A entrevista é de Clara Raimundo, publicada por 7Margens, 12-12-2024.
Nasceu na Alemanha, estudou no Reino Unido e está em missão na Argentina. Tendo em conta estas coordenadas, talvez poucos adivinhassem que nos referimos a um imã. Mas para Marwan Gill, 34 anos, o fato de ter vivido sempre em países não-muçulmanos não foi motivo para se afastar do islã, pelo contrário. Na verdade, foram os seus pais que tiveram de fugir de um país de maioria muçulmana, o Paquistão, porque o grupo a que pertenciam – a comunidade muçulmana ahmadia – aí era (e continua a ser) considerada herética e, por esse motivo, perseguida.
De passagem por Portugal para participar num encontro de bolseiros do Centro Internacional para o Diálogo (KAICIID), com sede em Lisboa, o atual presidente da Comunidade Muçulmana Ahmadia na Argentina falou ao 7MARGENS sobre a importância do diálogo inter-religioso, em particular entre muçulmanos e judeus, do qual tem sido protagonista. O programa de rádio que conduz semanalmente com o rabino Miguel Steuermann, intitulado Salam Shalom [as palavras árabe e hebraica para “paz”] despertou a atenção do Papa, que pediu para conhecê-los, e deu origem a um livro, que acabam de lançar (para já apenas em espanhol). Porque – como lhes disse Francisco – “agora é a altura de não desistir”.
Eis a entrevista.
Ser muçulmano em países de tradição cristã tem sido um desafio particularmente difícil?
Como muçulmano que viveu sempre em sociedades ocidentais não-muçulmanas, devo confessar que não senti como um desafio construir a minha identidade como muçulmano. Viver nestas sociedades – que, no caso da Alemanha e da Inglaterra, não expressam tão fortemente a religiosidade… são sociedades mais laicas e que de alguma forma se orgulham do secularismo – permitiu-me alargar o meu horizonte, conhecer outras culturas e religiões, outras formas de interpretar a espiritualidade. Mas sinto que houve um “antes” e um “depois” do 11 de Setembro…

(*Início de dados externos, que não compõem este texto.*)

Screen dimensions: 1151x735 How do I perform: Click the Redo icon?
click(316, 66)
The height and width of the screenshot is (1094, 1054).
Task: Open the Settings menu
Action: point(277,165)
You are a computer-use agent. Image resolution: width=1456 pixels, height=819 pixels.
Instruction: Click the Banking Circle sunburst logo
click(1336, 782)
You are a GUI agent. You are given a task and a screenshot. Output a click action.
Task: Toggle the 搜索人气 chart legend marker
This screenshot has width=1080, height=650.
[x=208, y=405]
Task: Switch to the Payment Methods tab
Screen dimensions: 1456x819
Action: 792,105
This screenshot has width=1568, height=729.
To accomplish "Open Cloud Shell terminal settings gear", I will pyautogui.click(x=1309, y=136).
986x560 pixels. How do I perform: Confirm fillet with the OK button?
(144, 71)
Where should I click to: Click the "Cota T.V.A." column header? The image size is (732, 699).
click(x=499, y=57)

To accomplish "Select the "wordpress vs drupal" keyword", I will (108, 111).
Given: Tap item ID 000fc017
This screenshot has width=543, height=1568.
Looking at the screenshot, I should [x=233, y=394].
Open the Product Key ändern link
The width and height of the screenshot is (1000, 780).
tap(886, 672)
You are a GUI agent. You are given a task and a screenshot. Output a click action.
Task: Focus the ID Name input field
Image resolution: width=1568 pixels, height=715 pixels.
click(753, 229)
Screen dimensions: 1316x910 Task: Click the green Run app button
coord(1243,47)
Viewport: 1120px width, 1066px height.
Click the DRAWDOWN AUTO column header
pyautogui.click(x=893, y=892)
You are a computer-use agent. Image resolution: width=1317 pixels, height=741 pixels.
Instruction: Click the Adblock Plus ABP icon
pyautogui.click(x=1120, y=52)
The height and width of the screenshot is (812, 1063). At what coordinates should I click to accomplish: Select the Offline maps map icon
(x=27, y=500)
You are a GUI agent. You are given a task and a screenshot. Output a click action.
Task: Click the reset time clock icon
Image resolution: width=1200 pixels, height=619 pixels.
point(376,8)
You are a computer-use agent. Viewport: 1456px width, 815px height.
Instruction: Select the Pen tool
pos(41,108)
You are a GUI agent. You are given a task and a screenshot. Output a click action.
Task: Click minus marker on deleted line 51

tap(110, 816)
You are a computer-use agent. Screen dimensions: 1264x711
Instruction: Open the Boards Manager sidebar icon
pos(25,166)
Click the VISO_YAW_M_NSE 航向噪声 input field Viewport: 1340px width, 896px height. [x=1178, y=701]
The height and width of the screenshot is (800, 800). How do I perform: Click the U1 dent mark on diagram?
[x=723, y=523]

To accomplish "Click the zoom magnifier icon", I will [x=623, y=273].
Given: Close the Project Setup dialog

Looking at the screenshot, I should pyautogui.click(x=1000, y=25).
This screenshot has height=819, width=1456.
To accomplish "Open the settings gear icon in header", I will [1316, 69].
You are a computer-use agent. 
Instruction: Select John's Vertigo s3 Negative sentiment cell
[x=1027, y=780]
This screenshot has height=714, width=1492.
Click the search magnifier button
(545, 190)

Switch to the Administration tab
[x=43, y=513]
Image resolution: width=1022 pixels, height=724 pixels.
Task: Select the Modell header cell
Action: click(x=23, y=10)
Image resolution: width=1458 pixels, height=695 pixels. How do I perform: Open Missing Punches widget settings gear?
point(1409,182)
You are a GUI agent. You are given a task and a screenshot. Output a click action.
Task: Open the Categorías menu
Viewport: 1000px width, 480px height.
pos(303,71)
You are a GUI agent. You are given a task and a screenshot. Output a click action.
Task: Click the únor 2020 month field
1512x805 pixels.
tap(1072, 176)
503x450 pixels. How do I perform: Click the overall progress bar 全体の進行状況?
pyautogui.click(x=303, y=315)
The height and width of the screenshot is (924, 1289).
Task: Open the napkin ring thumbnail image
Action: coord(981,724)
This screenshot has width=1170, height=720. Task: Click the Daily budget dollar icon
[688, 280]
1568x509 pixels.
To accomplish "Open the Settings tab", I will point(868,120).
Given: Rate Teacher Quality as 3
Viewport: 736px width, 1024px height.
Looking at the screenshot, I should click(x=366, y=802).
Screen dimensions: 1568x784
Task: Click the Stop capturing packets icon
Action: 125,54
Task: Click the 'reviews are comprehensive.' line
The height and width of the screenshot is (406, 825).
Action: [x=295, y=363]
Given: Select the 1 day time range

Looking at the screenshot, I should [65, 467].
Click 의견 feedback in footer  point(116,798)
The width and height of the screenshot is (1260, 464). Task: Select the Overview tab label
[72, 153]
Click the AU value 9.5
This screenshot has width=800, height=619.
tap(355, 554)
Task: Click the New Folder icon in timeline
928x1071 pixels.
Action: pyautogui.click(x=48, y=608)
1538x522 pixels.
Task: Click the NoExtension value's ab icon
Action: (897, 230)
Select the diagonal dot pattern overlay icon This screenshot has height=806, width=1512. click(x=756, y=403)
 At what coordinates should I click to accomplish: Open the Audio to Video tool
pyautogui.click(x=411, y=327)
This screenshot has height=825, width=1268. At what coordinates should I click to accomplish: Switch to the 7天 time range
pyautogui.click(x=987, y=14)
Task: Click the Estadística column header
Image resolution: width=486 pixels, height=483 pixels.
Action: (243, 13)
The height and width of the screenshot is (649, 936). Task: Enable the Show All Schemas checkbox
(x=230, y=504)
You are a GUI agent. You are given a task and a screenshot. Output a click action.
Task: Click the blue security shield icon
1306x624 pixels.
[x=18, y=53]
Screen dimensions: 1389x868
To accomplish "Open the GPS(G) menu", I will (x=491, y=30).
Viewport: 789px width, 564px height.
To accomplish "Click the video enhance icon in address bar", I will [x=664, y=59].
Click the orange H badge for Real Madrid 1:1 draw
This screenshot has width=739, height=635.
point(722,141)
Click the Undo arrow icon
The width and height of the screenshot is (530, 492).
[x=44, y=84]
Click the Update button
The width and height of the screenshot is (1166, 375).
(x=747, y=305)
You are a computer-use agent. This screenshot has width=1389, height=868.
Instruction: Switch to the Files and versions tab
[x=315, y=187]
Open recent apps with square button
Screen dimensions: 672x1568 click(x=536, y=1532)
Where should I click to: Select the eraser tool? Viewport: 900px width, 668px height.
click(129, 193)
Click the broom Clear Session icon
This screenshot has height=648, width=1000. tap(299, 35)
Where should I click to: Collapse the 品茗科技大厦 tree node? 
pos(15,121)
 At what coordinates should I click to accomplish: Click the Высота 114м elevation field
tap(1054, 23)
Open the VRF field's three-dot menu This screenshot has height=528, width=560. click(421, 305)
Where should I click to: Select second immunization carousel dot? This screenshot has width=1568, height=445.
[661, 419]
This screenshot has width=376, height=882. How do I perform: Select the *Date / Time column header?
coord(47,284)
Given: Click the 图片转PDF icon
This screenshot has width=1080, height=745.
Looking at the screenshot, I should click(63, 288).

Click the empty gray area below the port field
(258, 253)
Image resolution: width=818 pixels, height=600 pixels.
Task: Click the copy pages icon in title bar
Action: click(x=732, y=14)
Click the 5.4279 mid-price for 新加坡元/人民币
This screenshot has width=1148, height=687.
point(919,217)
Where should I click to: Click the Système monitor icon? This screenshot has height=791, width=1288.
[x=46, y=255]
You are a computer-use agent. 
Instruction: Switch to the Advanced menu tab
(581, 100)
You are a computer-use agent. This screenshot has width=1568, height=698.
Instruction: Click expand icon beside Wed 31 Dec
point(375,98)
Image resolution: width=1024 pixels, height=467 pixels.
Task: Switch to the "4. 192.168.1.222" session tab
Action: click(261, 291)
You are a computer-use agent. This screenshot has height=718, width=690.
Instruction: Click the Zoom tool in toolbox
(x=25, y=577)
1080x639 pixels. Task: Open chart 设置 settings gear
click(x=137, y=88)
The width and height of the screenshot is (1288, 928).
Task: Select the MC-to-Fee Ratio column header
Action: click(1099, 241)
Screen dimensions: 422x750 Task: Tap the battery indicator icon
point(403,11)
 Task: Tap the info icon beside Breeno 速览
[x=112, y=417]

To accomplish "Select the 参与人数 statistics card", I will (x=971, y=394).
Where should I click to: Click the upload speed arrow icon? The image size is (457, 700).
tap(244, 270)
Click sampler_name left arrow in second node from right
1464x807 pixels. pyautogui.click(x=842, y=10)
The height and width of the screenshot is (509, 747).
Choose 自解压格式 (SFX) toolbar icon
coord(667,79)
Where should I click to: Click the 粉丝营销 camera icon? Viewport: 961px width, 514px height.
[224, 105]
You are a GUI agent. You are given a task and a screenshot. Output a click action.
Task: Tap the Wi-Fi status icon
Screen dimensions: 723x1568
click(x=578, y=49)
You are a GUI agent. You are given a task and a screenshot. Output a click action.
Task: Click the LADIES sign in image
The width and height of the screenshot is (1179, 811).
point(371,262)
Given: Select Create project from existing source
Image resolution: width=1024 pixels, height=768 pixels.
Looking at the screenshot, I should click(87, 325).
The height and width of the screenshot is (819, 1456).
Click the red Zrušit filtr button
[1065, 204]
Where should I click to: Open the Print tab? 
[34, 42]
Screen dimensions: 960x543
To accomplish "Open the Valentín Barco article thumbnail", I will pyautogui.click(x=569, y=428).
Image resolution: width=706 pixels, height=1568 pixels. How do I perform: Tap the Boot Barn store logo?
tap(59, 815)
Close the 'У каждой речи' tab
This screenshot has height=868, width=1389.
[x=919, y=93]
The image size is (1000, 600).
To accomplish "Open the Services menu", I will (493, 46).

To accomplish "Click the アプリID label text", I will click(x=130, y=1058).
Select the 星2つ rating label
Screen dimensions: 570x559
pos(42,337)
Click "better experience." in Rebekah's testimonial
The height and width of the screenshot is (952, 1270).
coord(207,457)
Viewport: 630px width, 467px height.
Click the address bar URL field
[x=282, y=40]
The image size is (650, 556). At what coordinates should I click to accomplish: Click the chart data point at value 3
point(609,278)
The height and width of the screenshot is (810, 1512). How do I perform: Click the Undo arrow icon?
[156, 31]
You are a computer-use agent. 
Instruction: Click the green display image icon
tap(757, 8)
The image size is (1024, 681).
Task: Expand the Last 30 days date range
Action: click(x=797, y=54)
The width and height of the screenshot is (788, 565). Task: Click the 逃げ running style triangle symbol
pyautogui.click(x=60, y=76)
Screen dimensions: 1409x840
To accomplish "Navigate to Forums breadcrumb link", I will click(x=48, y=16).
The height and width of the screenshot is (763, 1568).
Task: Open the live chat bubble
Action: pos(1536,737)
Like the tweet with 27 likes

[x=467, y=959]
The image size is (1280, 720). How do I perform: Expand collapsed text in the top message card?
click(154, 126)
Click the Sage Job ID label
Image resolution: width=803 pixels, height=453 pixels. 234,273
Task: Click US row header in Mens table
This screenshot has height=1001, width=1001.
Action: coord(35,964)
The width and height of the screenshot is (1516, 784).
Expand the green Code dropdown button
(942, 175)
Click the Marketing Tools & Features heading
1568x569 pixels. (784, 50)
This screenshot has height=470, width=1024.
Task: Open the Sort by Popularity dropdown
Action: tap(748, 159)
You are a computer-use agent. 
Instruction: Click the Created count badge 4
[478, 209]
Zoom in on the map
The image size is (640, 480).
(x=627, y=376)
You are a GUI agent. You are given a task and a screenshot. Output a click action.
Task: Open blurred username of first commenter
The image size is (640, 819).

Que idade tinha quando ocorreram os ataques?
Tinha 11 anos. E esse acontecimento veio realmente alterar a vivência que eu tinha tido até então como muçulmano. Porque antes do 11 de Setembro, o islã era, para a maioria dos ocidentais, um mundo exótico… Um pouco como são hoje o hinduísmo e o budismo. As pessoas não sabiam muito sobre o islã, assumiam que era algo diferente, e quando queriam saber mais faziam algumas perguntas. Mas, depois do 11 de Setembro, deixaram de fazer perguntas: passaram a fazer afirmações com base em preconceitos, a dar opiniões com base em estereótipos e generalizações. E de repente eu, um adolescente, fui confrontado com a necessidade de explicar como nasceu a Al-Qaeda, o que é a Al-Qaeda, qual é a relação dos talibãs com o islã… Quando eu nunca tinha sequer ouvido falar deles na mesquita ou lido sobre eles no Alcorão!
Para você também foi um choque…
Completamente! Não conhecia a Al-Qaeda… E as expressões jihad [que em árabe significa “luta”, “esforço”] ou Allahu Akbar [que significa “Alá é grande”] já as conhecia, mas só eram usadas para orar, para santificar Deus e santificar toda a Sua criação. E afinal havia muçulmanos que, em nome de Allahu Akbar, matavam outras pessoas? Não conseguia encontrar ligação entre uma coisa e a outra. Não percebia porque é que me confrontavam com isso por eu ser muçulmano e muito menos sabia explicar como é que era possível usar Allahu Akbar para justificar qualquer tipo de violência.
Foi a procura dessas respostas que o trouxe até aqui?
Sim! Estava na Alemanha e senti que o islã passou a ser um bode expiatório para os mais variados problemas, porque a sociedade não queria aprofundar as verdadeiras causas desses problemas. Por exemplo, se havia homens muçulmanos que tratavam mal as mulheres, isso não era por causa do islã. Se havia famílias muçulmanas que não conseguiam integrar-se, não era por causa do islã. Mas via que o islã era muitas vezes debatido e alvo de acusações, e ainda por cima sempre sem a participação de um muçulmano à mesa… Isso para mim foi muito forte. Então, decidi que queria sentar-me à mesa, que queria dar voz ao islã onde ele fosse debatido. Queria que o Ocidente pudesse compreender a verdadeira essência e identidade do islã. E daí a minha decisão de entrar para o seminário islâmico para ser imã.